Data excerpts
******************************
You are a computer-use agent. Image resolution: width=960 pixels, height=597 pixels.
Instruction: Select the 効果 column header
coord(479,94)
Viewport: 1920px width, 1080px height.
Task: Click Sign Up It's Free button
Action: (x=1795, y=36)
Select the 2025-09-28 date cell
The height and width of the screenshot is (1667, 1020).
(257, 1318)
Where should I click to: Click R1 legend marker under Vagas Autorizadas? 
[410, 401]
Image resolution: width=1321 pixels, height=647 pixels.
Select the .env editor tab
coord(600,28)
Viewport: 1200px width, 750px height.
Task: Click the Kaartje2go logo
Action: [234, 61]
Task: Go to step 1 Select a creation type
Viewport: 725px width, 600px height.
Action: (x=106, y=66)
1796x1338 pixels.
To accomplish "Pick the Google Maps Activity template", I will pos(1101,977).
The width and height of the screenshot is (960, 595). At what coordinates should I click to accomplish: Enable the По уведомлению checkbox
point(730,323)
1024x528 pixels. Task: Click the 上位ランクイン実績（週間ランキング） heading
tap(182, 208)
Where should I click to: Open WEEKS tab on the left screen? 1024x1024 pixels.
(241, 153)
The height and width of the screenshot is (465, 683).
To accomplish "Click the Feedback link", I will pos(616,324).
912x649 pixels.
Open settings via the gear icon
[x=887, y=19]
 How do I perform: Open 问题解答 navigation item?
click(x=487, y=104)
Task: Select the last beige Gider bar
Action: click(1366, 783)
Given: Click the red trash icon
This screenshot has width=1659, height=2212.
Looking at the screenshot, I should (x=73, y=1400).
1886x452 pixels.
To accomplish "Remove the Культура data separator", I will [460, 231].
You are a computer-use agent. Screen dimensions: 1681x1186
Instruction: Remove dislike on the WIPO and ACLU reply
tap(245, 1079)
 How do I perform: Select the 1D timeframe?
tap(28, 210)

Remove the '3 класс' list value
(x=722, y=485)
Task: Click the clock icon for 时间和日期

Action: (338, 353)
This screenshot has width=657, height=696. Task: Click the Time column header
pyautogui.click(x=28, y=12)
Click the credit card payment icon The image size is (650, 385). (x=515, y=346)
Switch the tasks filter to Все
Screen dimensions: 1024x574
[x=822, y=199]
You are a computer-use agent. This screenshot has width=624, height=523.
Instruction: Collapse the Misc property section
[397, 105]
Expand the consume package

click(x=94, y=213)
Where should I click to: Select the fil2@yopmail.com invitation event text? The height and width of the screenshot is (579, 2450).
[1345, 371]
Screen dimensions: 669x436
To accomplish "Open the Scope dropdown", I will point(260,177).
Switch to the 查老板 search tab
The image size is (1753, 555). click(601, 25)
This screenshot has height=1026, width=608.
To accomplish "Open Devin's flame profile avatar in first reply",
******************************
_WORK TO BE COMPLETED_
Beginning at the first line of the records, retype exactly every line up to and including the one with "Given: Click the red trash icon".

_TASK RESPONSE_
You are a computer-use agent. Image resolution: width=960 pixels, height=597 pixels.
Instruction: Select the 効果 column header
coord(479,94)
Viewport: 1920px width, 1080px height.
Task: Click Sign Up It's Free button
Action: (x=1795, y=36)
Select the 2025-09-28 date cell
The height and width of the screenshot is (1667, 1020).
(257, 1318)
Where should I click to: Click R1 legend marker under Vagas Autorizadas? 
[410, 401]
Image resolution: width=1321 pixels, height=647 pixels.
Select the .env editor tab
coord(600,28)
Viewport: 1200px width, 750px height.
Task: Click the Kaartje2go logo
Action: [234, 61]
Task: Go to step 1 Select a creation type
Viewport: 725px width, 600px height.
Action: (x=106, y=66)
1796x1338 pixels.
To accomplish "Pick the Google Maps Activity template", I will pos(1101,977).
The width and height of the screenshot is (960, 595). At what coordinates should I click to accomplish: Enable the По уведомлению checkbox
point(730,323)
1024x528 pixels. Task: Click the 上位ランクイン実績（週間ランキング） heading
tap(182, 208)
Where should I click to: Open WEEKS tab on the left screen? 1024x1024 pixels.
(241, 153)
The height and width of the screenshot is (465, 683).
To accomplish "Click the Feedback link", I will pos(616,324).
912x649 pixels.
Open settings via the gear icon
[x=887, y=19]
 How do I perform: Open 问题解答 navigation item?
click(x=487, y=104)
Task: Select the last beige Gider bar
Action: click(1366, 783)
Given: Click the red trash icon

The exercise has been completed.